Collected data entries
§

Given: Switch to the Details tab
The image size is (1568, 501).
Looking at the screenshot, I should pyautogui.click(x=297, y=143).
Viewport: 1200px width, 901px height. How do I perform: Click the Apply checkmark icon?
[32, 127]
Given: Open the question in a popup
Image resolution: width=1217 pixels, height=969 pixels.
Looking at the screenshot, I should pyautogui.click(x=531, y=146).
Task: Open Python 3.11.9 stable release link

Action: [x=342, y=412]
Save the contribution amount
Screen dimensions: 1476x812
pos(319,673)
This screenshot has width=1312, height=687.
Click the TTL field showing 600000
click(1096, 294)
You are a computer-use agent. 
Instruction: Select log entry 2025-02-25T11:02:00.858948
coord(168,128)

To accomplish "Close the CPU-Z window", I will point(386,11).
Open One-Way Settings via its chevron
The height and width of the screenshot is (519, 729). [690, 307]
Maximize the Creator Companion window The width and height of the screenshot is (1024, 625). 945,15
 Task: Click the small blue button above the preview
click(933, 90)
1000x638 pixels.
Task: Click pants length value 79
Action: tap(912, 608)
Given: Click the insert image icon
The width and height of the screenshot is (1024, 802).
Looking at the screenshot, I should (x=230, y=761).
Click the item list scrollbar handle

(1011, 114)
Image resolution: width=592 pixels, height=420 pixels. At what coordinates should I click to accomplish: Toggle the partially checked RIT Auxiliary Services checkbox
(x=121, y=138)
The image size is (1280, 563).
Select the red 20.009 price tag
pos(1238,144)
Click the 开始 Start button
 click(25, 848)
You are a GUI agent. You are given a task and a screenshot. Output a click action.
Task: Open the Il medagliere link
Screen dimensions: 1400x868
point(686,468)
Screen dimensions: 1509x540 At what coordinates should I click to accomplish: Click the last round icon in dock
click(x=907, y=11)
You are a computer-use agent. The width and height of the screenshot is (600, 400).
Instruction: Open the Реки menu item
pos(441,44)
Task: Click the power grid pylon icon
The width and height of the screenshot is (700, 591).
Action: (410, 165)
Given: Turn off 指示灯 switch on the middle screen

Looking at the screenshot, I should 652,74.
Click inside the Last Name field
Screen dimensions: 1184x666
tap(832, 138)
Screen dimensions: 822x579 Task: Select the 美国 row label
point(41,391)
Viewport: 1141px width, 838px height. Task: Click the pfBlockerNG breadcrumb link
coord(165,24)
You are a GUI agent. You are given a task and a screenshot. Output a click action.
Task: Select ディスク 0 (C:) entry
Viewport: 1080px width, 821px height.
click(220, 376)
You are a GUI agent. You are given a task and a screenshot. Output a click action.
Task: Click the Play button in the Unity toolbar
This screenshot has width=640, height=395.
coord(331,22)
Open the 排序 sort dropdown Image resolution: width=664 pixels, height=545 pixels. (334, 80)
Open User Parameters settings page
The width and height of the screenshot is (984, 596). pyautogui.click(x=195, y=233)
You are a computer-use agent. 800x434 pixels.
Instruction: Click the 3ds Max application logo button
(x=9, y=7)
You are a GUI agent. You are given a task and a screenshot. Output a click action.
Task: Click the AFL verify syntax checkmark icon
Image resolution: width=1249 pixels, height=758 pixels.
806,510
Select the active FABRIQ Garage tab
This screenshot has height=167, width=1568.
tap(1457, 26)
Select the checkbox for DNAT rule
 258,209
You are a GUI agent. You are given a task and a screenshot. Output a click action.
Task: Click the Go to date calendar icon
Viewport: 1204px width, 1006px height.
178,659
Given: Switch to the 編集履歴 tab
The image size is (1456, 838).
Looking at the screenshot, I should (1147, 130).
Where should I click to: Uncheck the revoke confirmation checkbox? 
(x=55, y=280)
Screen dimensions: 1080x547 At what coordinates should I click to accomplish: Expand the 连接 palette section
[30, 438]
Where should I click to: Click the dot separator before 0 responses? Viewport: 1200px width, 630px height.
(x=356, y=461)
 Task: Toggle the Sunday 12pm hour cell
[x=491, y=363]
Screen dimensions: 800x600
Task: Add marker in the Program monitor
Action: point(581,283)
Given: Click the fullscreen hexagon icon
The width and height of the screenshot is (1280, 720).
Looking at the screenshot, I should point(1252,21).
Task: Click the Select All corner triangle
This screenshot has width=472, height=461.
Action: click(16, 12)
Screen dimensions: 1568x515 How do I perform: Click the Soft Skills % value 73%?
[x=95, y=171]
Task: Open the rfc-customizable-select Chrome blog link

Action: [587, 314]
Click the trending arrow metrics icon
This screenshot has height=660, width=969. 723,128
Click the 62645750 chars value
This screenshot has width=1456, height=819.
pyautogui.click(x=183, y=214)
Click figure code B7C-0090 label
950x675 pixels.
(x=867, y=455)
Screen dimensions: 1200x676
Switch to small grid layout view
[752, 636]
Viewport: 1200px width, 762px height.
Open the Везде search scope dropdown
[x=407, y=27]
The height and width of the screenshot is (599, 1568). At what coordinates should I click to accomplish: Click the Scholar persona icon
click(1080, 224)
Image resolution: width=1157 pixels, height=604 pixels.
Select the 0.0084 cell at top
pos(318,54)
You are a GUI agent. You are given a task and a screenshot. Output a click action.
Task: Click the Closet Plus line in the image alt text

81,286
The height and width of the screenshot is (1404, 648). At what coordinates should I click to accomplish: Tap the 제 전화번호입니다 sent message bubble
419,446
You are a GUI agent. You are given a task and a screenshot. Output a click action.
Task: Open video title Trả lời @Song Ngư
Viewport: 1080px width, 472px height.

§

In exact wording, restate the lines of the data above from the first through the one holding "Save the contribution amount", and stop after that line.

Given: Switch to the Details tab
The image size is (1568, 501).
Looking at the screenshot, I should pyautogui.click(x=297, y=143).
Viewport: 1200px width, 901px height. How do I perform: Click the Apply checkmark icon?
[32, 127]
Given: Open the question in a popup
Image resolution: width=1217 pixels, height=969 pixels.
Looking at the screenshot, I should pyautogui.click(x=531, y=146).
Task: Open Python 3.11.9 stable release link

Action: [x=342, y=412]
Save the contribution amount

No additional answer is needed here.